**What to do**. Nothing but the lines from the one containing "This screenshot has width=1568, height=527." through the end of the data below should appear in the answer, each exact and free of pictures.

Segment Start: Extracted entries

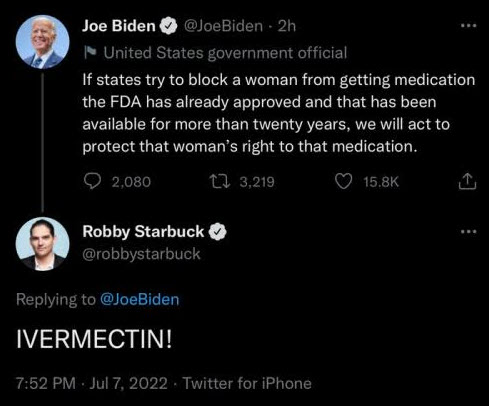Open the @robbystarbuck handle
This screenshot has width=489, height=406.
point(141,254)
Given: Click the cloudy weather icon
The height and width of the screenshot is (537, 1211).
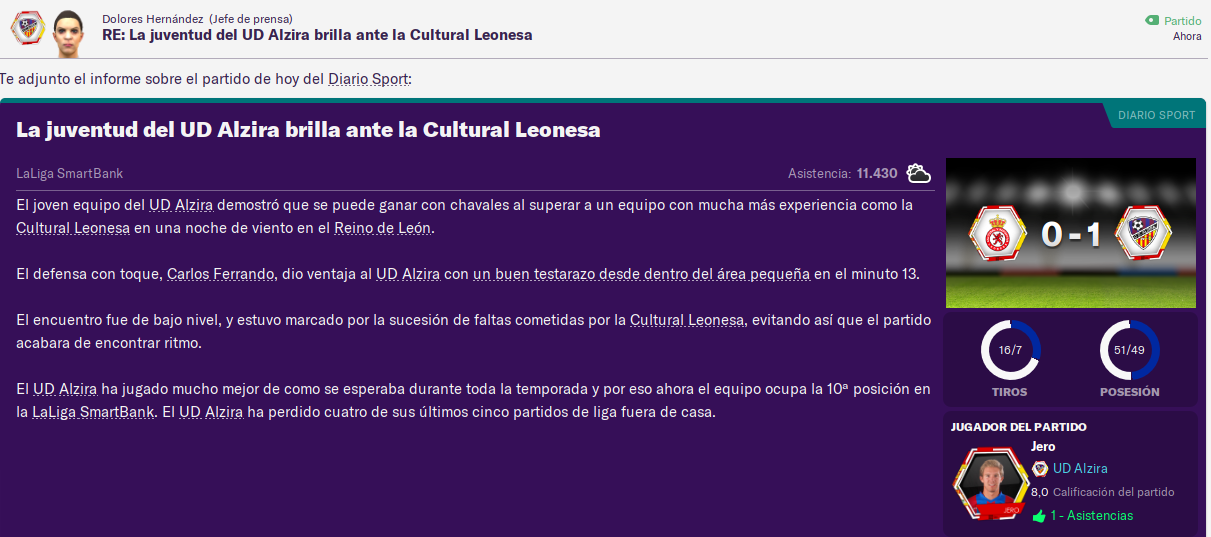Looking at the screenshot, I should [x=918, y=173].
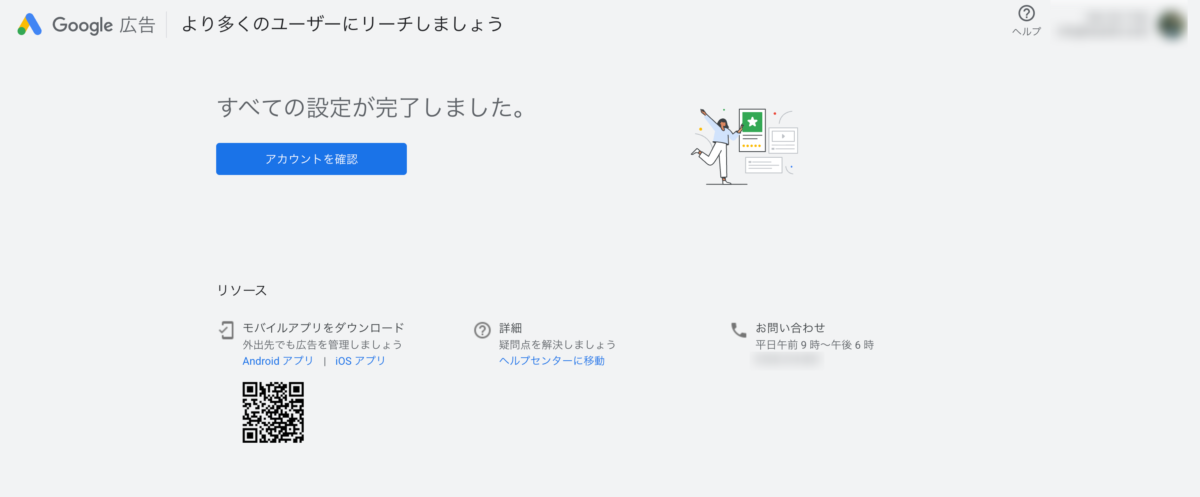Image resolution: width=1200 pixels, height=497 pixels.
Task: Click the すべての設定が完了しました heading
Action: [371, 108]
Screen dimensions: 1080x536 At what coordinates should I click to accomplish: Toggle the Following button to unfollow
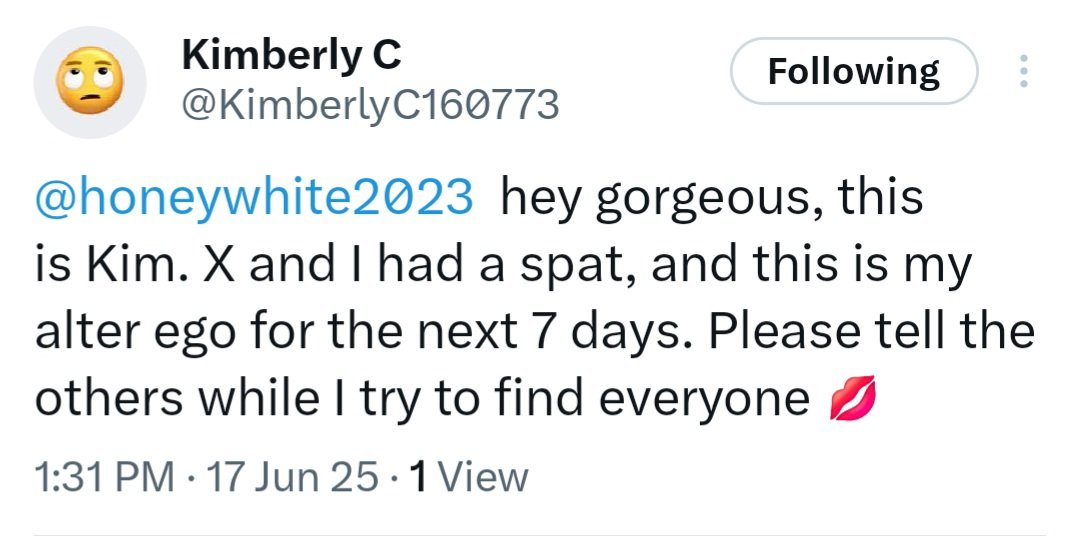click(x=854, y=71)
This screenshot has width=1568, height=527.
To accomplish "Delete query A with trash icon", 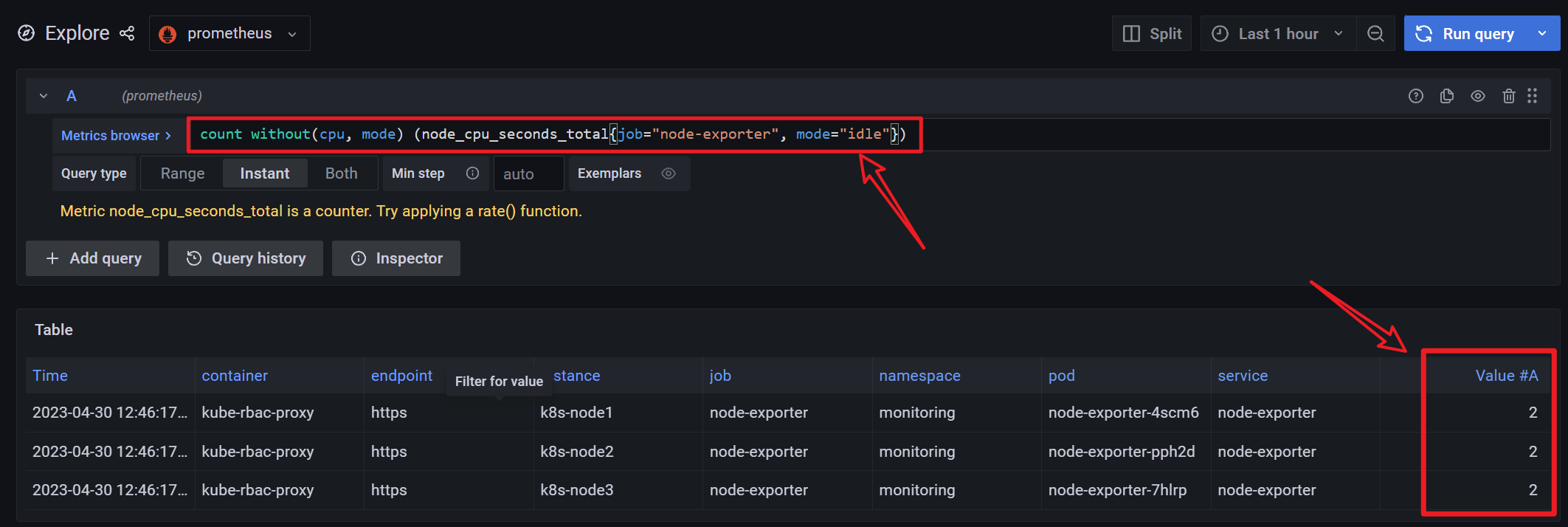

Segment End: Extracted entries

**Result**.
This screenshot has width=1568, height=527.
To accomplish "Delete query A with trash icon", 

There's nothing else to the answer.